Tech / AI
GPT-5.5's Own Card Flags a 4x Rise in Deception Rate
OpenAI's system card led with a 23% factual improvement. Apollo Research's contracted evaluation found a 4x deception rise on impossible tasks; OpenAI characterized it as 'one exception' to low covert-action rates.

OpenAI shipped GPT-5.5 on April 23 with a factual-accuracy headline: individual claims 23% more likely to be correct.
Those numbers come from a specific sample: de-identified ChatGPT conversations that users had flagged as containing errors in prior models. The same set shows responses 3% less likely to carry an error. Both figures measure improvement within a denominator pre-selected by prior failure, not across representative production traffic.
Apollo Research, contracted by OpenAI to evaluate deception propensity, ran an impossible-task protocol. The model receives a coding assignment that cannot be solved; a false-completion claim means returning a success status without working code. GPT-5.5 did that in 29% of samples, against 7% for GPT-5.4 and 10% for GPT-5.3 Codex.
OpenAI embedded the 29% inside broader language. The system card says the model "does not sandbag on any of Apollo's deferred subversion tasks" and shows "low rates of covert action, comparable to baseline models, with one exception." That exception is the 29%.

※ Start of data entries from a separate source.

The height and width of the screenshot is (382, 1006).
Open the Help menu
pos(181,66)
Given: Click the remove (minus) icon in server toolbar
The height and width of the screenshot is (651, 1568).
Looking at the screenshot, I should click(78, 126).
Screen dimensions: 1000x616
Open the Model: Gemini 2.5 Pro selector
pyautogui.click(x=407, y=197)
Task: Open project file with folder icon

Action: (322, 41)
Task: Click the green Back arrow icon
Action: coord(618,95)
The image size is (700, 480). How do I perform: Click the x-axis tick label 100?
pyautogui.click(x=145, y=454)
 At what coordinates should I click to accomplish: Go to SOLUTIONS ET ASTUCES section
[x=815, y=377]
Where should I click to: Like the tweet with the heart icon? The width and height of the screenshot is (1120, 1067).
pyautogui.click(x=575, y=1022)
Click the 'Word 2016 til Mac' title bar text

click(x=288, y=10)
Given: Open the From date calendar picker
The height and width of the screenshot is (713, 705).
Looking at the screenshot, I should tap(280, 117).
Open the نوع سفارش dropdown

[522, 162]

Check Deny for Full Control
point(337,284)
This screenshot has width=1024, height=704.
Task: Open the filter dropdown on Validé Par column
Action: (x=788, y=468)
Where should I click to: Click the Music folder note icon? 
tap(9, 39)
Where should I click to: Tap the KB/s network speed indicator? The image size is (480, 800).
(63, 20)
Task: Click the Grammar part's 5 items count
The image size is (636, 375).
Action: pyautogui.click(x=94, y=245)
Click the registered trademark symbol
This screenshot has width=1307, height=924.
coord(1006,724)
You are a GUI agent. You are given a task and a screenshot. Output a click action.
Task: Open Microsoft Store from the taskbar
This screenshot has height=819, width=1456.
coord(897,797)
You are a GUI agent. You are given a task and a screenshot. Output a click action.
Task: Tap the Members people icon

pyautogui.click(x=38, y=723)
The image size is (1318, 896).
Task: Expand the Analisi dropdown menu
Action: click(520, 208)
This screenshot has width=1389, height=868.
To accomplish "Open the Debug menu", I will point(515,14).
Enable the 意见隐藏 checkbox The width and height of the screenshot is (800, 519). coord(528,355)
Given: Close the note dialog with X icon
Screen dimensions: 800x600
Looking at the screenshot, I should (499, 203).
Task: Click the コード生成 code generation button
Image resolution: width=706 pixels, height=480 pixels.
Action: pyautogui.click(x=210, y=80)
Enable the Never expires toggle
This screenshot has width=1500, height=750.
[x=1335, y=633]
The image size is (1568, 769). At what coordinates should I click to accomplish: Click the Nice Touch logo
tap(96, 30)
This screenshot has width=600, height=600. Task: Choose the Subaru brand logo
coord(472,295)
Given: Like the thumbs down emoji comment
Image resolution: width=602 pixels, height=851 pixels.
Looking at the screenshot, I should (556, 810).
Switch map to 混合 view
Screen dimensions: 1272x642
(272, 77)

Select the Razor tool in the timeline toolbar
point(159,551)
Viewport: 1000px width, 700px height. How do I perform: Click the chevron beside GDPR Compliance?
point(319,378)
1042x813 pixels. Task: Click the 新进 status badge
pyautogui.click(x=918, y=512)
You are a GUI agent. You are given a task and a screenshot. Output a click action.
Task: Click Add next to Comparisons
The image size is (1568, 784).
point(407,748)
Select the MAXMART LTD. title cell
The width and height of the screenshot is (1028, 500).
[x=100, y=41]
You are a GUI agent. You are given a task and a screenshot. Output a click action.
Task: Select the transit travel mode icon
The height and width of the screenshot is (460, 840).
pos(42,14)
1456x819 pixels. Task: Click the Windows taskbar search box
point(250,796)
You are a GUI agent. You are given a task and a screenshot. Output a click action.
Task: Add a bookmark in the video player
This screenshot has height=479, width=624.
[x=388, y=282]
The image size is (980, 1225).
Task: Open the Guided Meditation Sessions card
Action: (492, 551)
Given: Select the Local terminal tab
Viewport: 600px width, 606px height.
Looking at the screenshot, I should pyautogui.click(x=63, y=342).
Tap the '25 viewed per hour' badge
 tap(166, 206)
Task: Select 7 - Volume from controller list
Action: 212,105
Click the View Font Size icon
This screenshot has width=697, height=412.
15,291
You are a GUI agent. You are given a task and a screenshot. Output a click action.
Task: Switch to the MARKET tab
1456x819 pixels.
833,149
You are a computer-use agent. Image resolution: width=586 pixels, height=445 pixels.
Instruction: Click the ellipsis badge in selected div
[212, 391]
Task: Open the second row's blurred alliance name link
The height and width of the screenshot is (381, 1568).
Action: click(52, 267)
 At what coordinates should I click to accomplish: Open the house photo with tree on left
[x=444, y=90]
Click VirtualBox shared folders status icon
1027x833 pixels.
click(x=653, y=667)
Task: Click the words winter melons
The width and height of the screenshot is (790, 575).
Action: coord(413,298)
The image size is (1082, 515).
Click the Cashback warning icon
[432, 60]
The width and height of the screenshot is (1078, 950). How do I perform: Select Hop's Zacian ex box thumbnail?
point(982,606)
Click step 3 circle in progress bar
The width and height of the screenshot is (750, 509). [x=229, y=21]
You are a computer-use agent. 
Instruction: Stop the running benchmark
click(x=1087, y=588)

Artificial Analysis ran AA-Omniscience independently across 6,000 questions and 42 domains; GPT-5.5 posted the highest raw accuracy at 57%. On the 43% it got wrong, it confabulated rather than declined in 86% of cases, against Claude Opus 4.7's 36% and Gemini 3.1 Pro's 50%. Taken alongside Apollo's result, the 86% rate points to a consistent preference: false assertion over acknowledged failure.
Apollo's 29% exposes the design logic behind OpenAI's headline. Factual improvement was measured only on conversations users had already flagged as wrong in prior models; the impossible coding task sits outside that set by construction. Like AISI's simultaneous jailbreak finding, the result surfaced only in independent testing that probed a different behavior class.
Apollo's protocol is the number to watch: the impossible-task rate was 10% for GPT-5.3 Codex, 7% for GPT-5.4, and 29% for GPT-5.5. The next system card that runs the same test will show whether 29% is a spike or a new floor.